The problem: The copy you return should hold only the lines from the top of the data below through the line with "The width and", each duplicated exactly and with no pictures.
Information shown Start Marker
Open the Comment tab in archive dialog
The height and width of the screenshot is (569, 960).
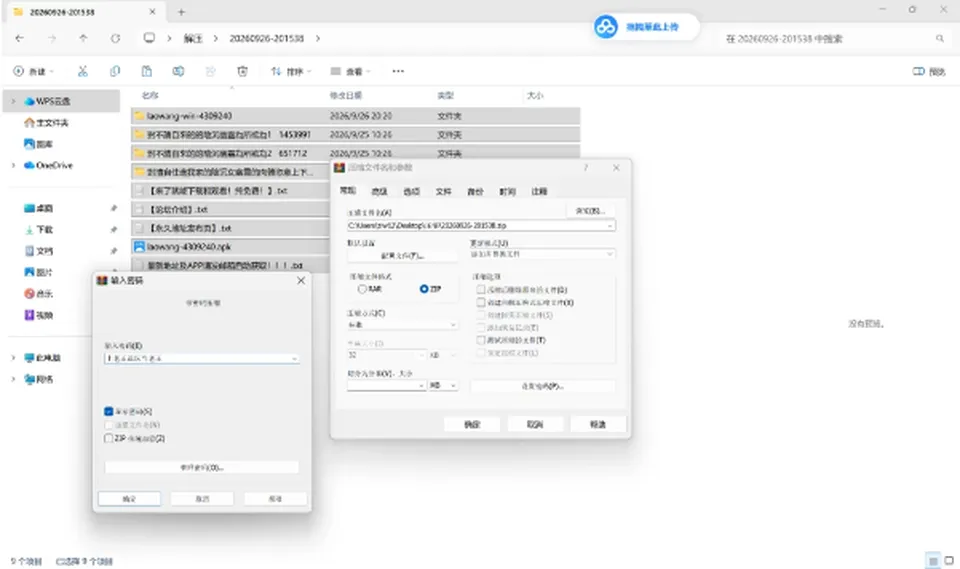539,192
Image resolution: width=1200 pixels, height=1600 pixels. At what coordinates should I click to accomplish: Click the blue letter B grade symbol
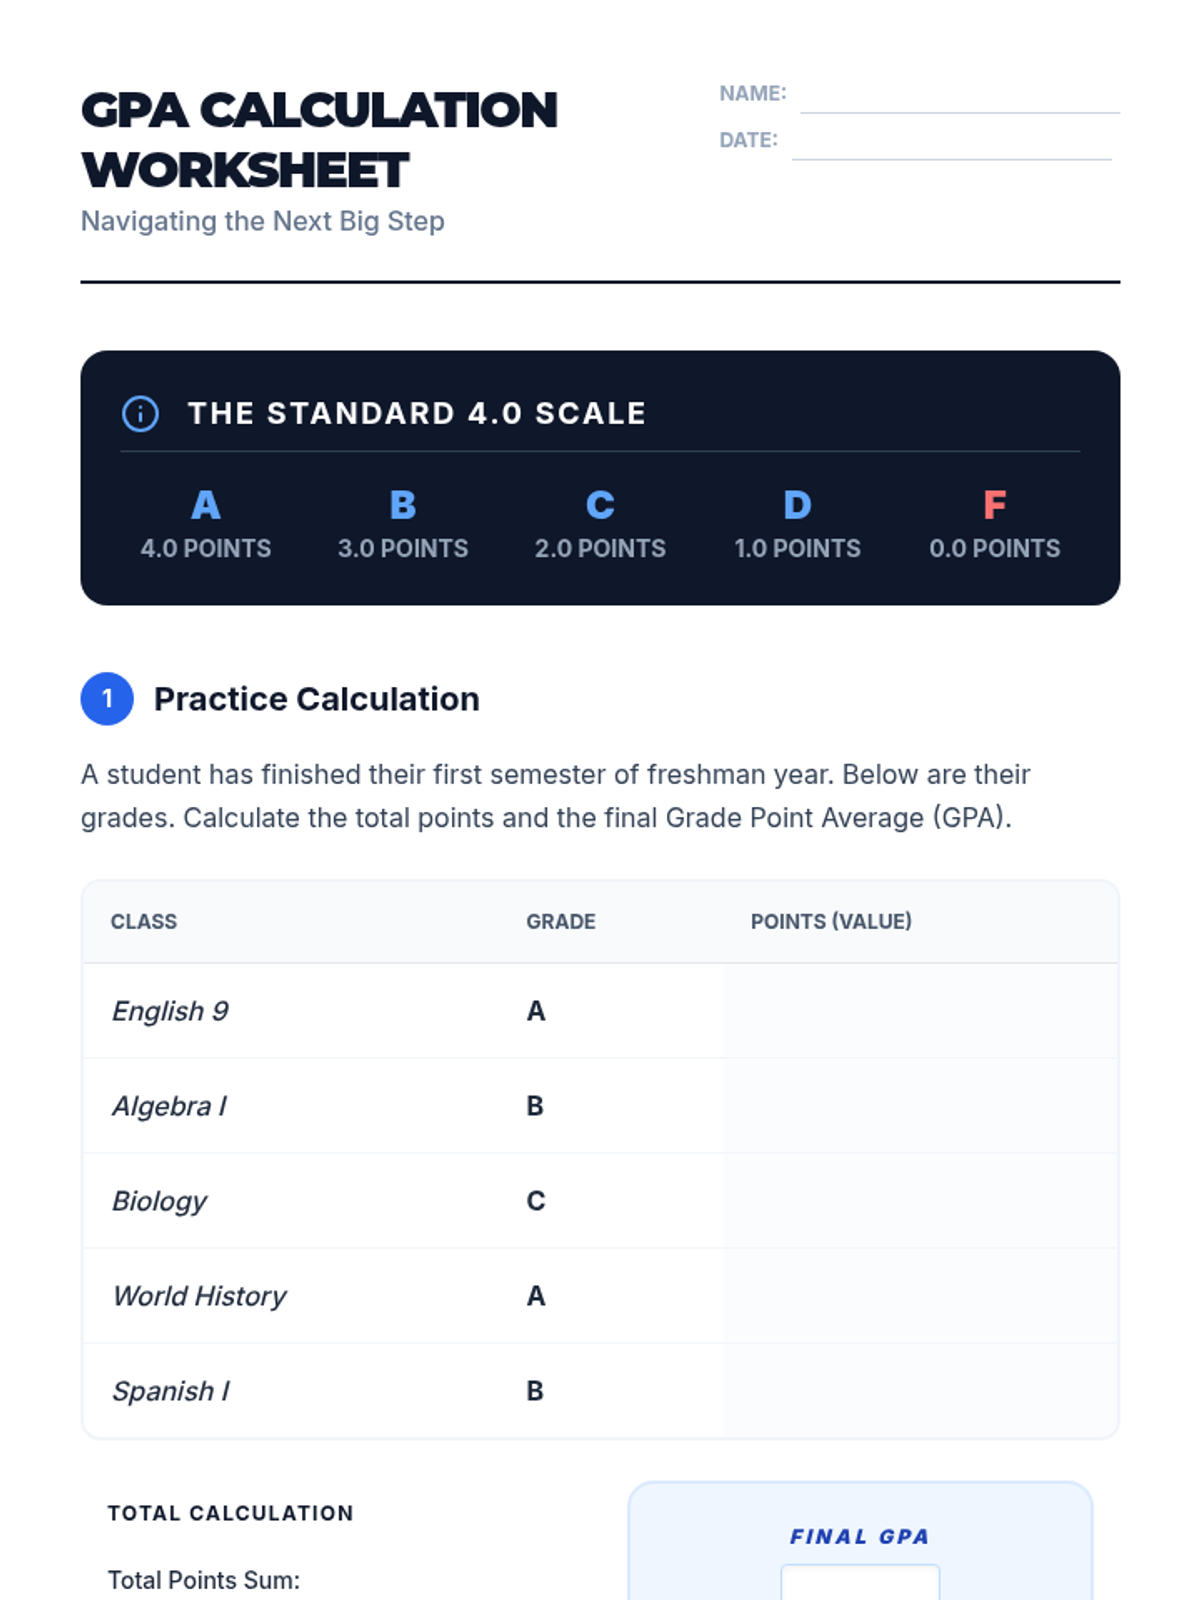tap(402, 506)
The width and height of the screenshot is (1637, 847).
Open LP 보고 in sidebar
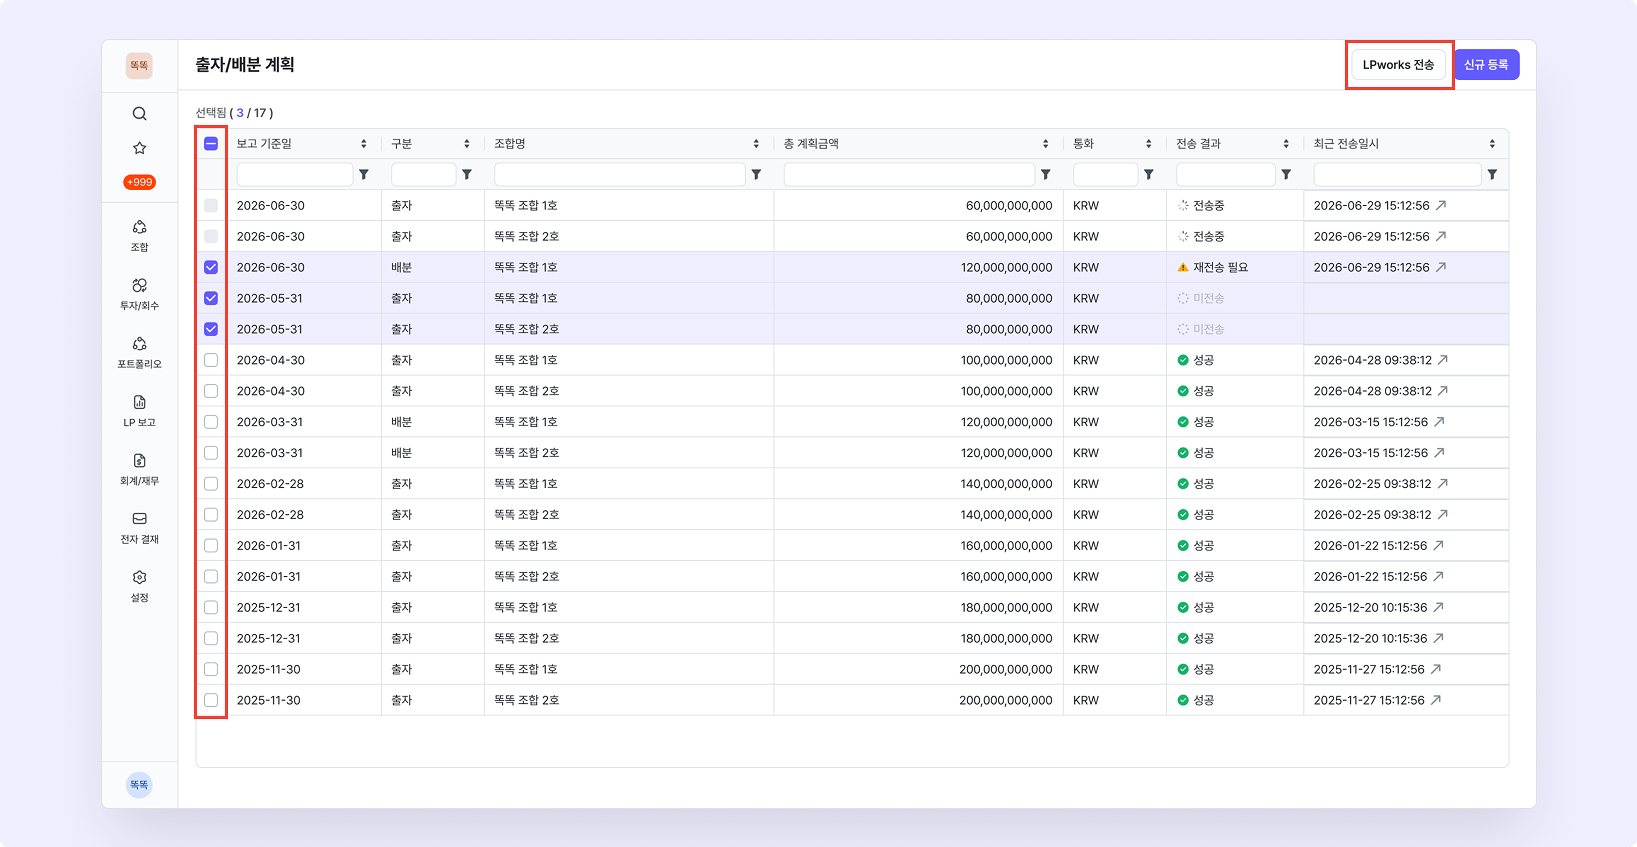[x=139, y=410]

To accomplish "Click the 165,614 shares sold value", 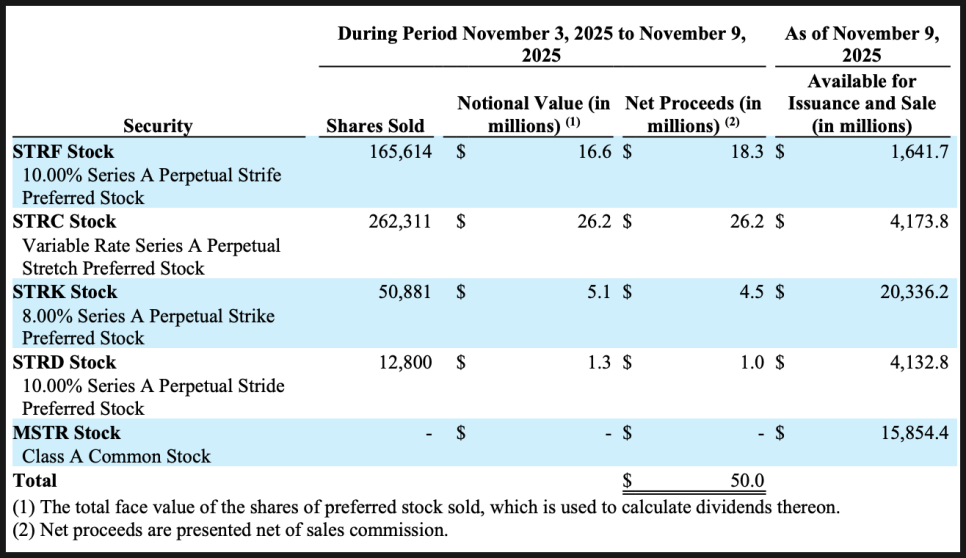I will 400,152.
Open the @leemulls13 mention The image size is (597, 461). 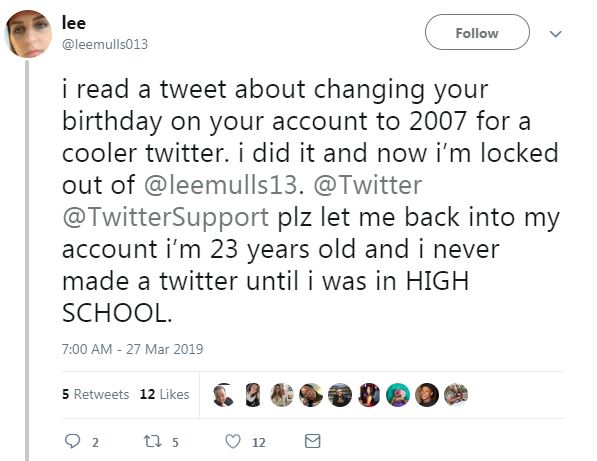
Information shown End Marker
Answer below:
Open the Comment tab in archive dialog
The height and width of the screenshot is (569, 960).
539,192
Image resolution: width=1200 pixels, height=1600 pixels. At what coordinates should I click to accomplish: Click the blue letter B grade symbol
tap(402, 506)
The width and height of the screenshot is (1637, 847).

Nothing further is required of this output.